Unlike last time, I will not discuss research questions posed in the papers. It is disappointing that, out of the 122 papers, 50 of them do not have a clear motivation, and within the rest, many of them have either circular or vague motivations. For example, it is common to see these types of research questions in the abstracts: “it is unclear how approach X affects model Y,” “few studied the problem X,” “few compared systems X and Y,” “performance degrades in senario X.” These types of questions do not provide properties of the problem for others to build on, and obscure what the proposed approach is actually solving. We would all gain more clarity if every paper includes some amounts of deductive reasoning on the research questions being studied. Two great examples to learn from are Bruguier et al. and Inaguma et al.

Here are the sessions with papers aiming to improve ASR.

ASR neural network architectures I
ASR neural network architectures II - Transformers
Automatic speech recognition for non-native children's speech
Noise robust and distant speech recognition
ASR neural network architectures and training I
ASR neural network architectures and training II
Topics in ASR I
ASR model training and strategies
Cross/multi-lingual and code-switched speech recognition
Acoustic model adaptation for ASR
Feature extraction and distant ASR
Search for speech recognition
Streaming ASR
Training strategies for ASR
General topics in speech recognition

The first observation is that there are many more ASR sessions compared to the this year's ICASSP. Streaming and transformers continue to be the two special foci.

Affiliations

Let's look at paper counts from companies. Same as before, internship papers are counted towards the companies.

In North America, Amazon, Facebook, Google, and Microsoft are (not surprisingly) the dominant players.

The following figure is the number of papers associated to an institute in academia.

Johns Hopkins University and RWTH Aachen University continue to be the major player in ASR. University of Science and Technology of China is also having good success.

If we count academia papers based on continents, it is clear that the bulk of research coming out of academia are from Asia and Europe, while in North America, the research in ASR is mainly done in industry.

Finally, 65 papers are counted towards companies, while 79 paper are counted towards academia.¹

Data sets

The following figure shows the number of times each data set is used.

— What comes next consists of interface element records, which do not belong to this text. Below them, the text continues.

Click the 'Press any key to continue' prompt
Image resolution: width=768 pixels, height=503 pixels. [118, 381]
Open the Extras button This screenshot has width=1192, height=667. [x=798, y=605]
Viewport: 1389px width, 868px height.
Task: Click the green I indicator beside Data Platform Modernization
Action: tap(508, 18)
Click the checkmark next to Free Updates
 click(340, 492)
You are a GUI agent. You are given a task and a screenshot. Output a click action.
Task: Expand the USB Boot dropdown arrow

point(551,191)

There is no surprise that a large amount of papers work on in-house data sets. Librispeech and Switchboard continue to be the dominant data sets for English ASR, while AISHELL is the main data set for Mandarin ASR. One thing worth noting is that the Common Voice data set has now started to be used for multilingual ASR.

Models

The following figure counts the number of times an architecture is used in a paper. Note that it is getting harder to count architectures, because it is common to see a combination of architectures, for example, an LSTM on top of a few layers of convolution. Some papers don't even bother mentioning the convolutions. If multiple types of architectures are used, they are all counted.

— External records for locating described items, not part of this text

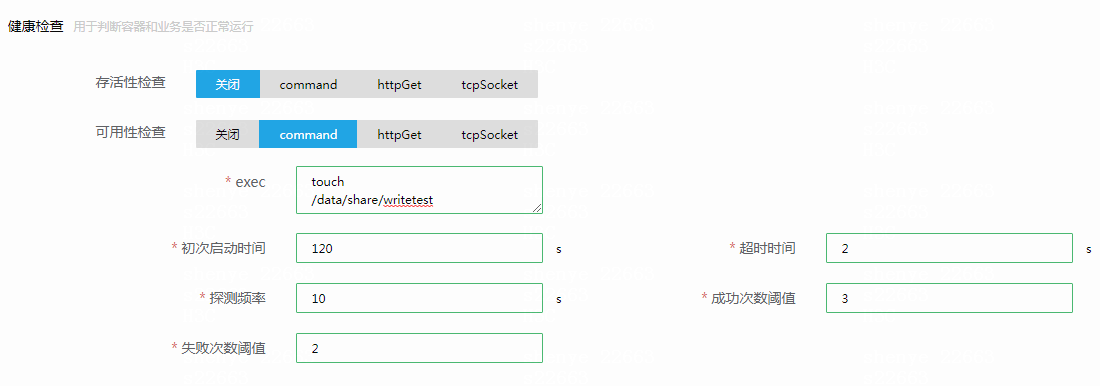Viewport: 1100px width, 386px height.
Task: Click the 可用性检查 label
Action: coord(130,132)
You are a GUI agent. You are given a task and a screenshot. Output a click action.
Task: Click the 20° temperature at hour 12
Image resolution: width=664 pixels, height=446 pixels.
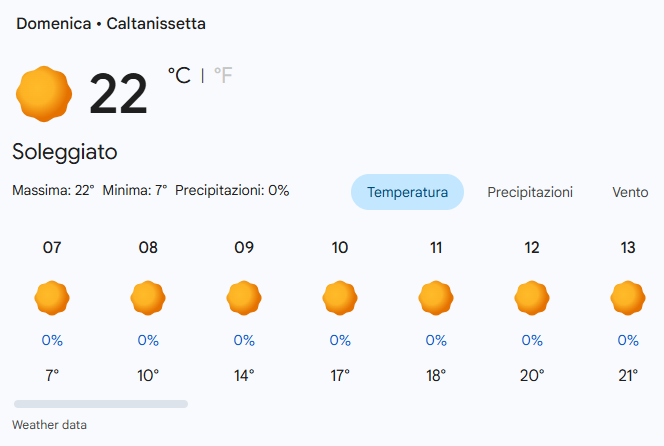532,376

Recurrent neural networks (in particular LSTMs) are still the dominant architecture, but transformers are getting increasingly more common.

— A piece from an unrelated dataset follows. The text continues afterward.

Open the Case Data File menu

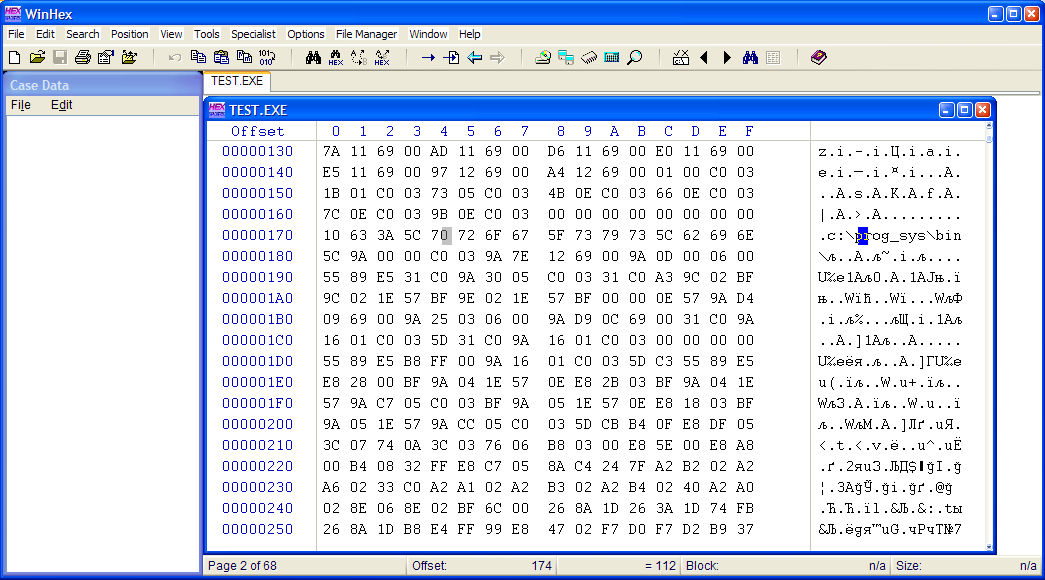coord(20,105)
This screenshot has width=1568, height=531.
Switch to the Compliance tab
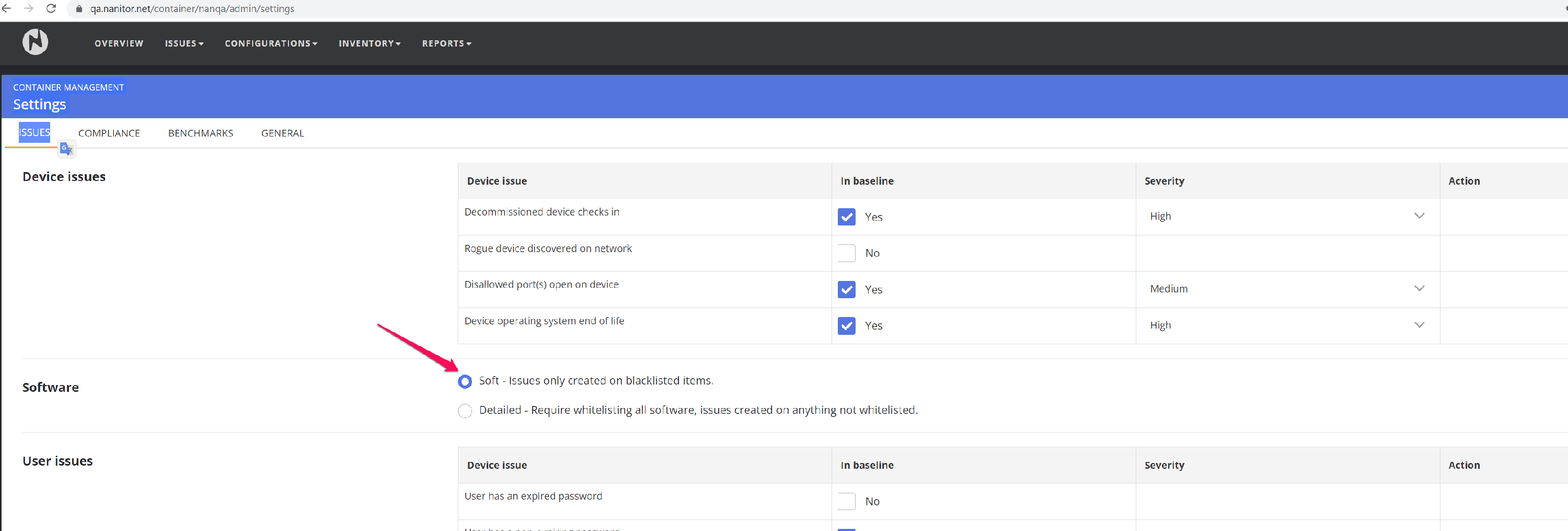tap(109, 133)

In terms of systems, seq2seq continues to be the dominant target of research, while hybrid systems are still going strong. The boundary between hybrid systems and CTC has becomed blurred. Many systems trained with CTC are now called hybrid systems due to the use of FSTs for lexicons and LMs. Many seq2seq systems are trained alongside a CTC loss, and those are counted towards seq2seq.

Unlike machine translation, non-autoregressive approaches have not caught up in ASR. It is at its infancy and probably cannot compete with other approaches, but non-autoregressive approaches provide an interesting alternative.

Another interesting observation is that the majority of, if not all, papers in the special session on non-native Children's speech use a hybrid system.²

Final thoughts

Two papers catch my eye while preparing this summary—Tuske et al. achieves the state of the art on Switchboard with seq2seq and LSTMs, and Zhang et al. achieves the state of the art on Librispeech with CTC and transformers. They question the need of all the fancy new techniques, and send a strong signal that perhaps there is a simpler and cleaner model waiting to be discovered.

¹	The two don't add up to 122 because some papers have authors from both sides.
²	People don't seem to have faith in end-to-end approaches for low-resource tasks.